Posted on | September 20, 2009 | No Comments

Chapter 5 of The Search is called “One Billion Dollars, A Nickel at a Time: The Internet Gets a New Business Model.” It’s a great description of the way that GoTo.com  exploited the long tail of attention on the internet to create the business model that Google uses today. Battelle says:

Gross’s core insight, the one that now drives the entire search economy, is that the search term, as typed into a search box by an internet user, is inherently valuable – it can be priced.

This was a revolutionary idea, and it’s related to Chris Anderson’s core idea in Free, that of attention as a scarce commodity in the internet age. Gross figured out that you can make millions (or billions) of dollars with thousands or millions of transactions that net you a few cents each. The other important piece of Gross’s work with GoTo was a new business model where advertisers only paid when someone clicked through to their site, instead of paying for the basic advertising space, like you do in a newspaper or on TV. Gross realized that this model is significantly more accountable, and the accountability enables companies that might otherwise feel uncomfortable venturing into web advertising to do so, because if no one clicks, they haven’t lost anything.

So GoTo.com (which eventually became Overture) had a viable business model before Google ever did, partly because Larry Page and Sergey Brin were originally loath to mix organic search results and paid advertising.

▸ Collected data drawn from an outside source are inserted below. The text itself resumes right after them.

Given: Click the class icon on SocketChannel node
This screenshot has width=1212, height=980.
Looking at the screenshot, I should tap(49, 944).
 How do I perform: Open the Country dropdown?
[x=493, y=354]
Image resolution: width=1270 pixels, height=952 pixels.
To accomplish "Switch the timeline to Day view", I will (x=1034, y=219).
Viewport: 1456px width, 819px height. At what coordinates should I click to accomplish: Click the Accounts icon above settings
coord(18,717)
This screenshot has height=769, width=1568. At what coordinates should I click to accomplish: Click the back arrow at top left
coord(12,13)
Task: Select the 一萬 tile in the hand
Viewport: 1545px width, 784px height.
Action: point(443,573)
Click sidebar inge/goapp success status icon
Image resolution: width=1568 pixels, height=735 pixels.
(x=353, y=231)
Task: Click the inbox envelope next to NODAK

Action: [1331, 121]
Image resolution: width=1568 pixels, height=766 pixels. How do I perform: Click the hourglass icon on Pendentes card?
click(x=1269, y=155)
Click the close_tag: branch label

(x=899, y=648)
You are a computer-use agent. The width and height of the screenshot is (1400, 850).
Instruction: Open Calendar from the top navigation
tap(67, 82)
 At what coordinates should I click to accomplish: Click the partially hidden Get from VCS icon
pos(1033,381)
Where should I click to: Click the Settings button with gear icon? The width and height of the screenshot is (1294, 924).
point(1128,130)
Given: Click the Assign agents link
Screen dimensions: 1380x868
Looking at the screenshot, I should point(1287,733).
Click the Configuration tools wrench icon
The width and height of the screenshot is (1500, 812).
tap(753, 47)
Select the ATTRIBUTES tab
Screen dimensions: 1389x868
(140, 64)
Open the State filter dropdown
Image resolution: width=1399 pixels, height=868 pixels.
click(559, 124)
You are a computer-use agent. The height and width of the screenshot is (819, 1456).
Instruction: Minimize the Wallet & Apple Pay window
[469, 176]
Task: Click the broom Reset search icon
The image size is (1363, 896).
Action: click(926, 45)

Google eventually warmed to the idea, though, and created AdWords, which is at the core of its business model to this day. After that, AOL decided to use Google instead of Overture for its paid search results, which meant Overture lost a $50 million deal. That was the beginning of the end for Overture, which was sold to Yahoo soon thereafter. Today, Google pretty much gets the credit for pioneering the new business model. But Bill Gross is still inventing away, and after reading this chapter, I wouldn’t be surprised if another one of his creations changes the way we think about the internet yet again.